The Tokyo headquarters of Hitotsubashi Group, including Shueisha. Photo Credit: Los688
A federal judge has set clear-cut limits on DMCA subpoenas – at least when it comes to ascertaining alleged infringers’ identities en route to spearheading litigation in foreign countries.
U.S. Magistrate Judge Thomas S. Hixson signed off on the corresponding order closer to February’s beginning, and the development started making a delayed media splash (first in manga and comic circles) a little while thereafter.
Letting primary documents take the wheel for a moment, manga giant Shueisha last June slapped Cloudflare with a DMCA subpoena request. Filing in a California federal court, the Tokyo-based Shōnen Jump publisher specifically moved to determine the individual owner of two (later decommissioned) sites, Mangajikan and Alammanga, that were allegedly hosting protected media without permission.
Unsurprisingly, the push didn’t sit right with this owner, who’s based outside the U.S. and attempted to quash the subpoena (or, alternatively, conceal his or her identity with a protective order). Besides claiming fair use, the individual emphasized that the domains were “registered and operated entirely outside the U.S.” and had blocked stateside users altogether.

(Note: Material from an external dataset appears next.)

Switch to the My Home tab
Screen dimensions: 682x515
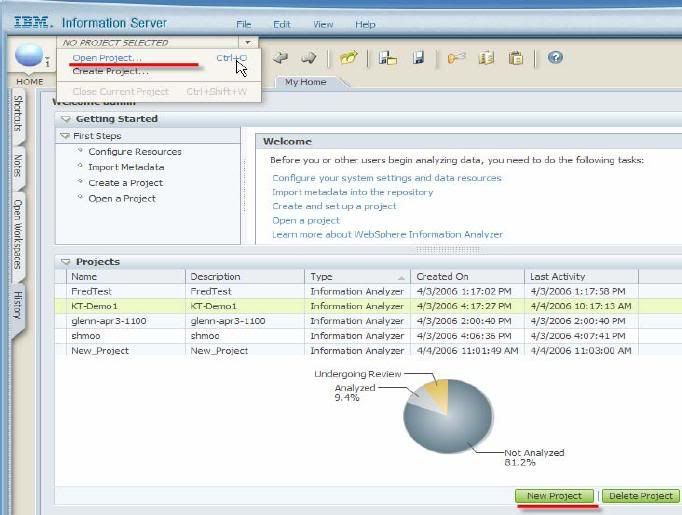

“U.S. courts lack jurisdiction over purely foreign conduct,” the non-party added for good measure.
Keeping things moving along here – there are, of course, plenty of other bases we could cover if so inclined – mid-October saw the district (not magistrate) judge deny the quash motion and call on the parties to submit the proposed protective order.
Back to the magistrate judge’s aforementioned determination, then, Judge Hixson simply modified and signed off on Shueisha’s protective order.
Regarding the most noteworthy of the modifications, the judge did away with a line that would’ve enabled the filing party to use protected information when levying “a copyright infringement action in a foreign court.”
In other words, the court denied Shueisha’s attempt to utilize the subpoenaed identification details to spearhead a related complaint in Japan.
“[O]nly U.S.-based copyright claims are within the purpose of the subpoena,” Judge Hixson elaborated. “Foreign litigation is outside of that scope. Thus, Shuesisha’s proposal that it could use protected information to file a copyright action in a foreign court is rejected.”
Also nixed from the order: A section that would have seen “all protections under this order cease” if a full-scale complaint was filed.
“Second, filing a U.S.-based copyright claim does not cause the protections of the protective order to evaporate,” Judge Hixson noted. “They remain in place; otherwise, Shueisha’s attestation was false.”
Here, the court’s position isn’t necessarily a huge setback for Shueisha given the option to litigate in Japan; it was only in late 2025 that a Tokyo court ordered Cloudflare to pay over $3.2 million to Shueisha and others for hosting allegedly infringing sites.
But as mentioned – and especially as an ugly infringement suit is in full swing against as-yet-unidentified international defendants – the order could prove significant in different legal battles moving forward.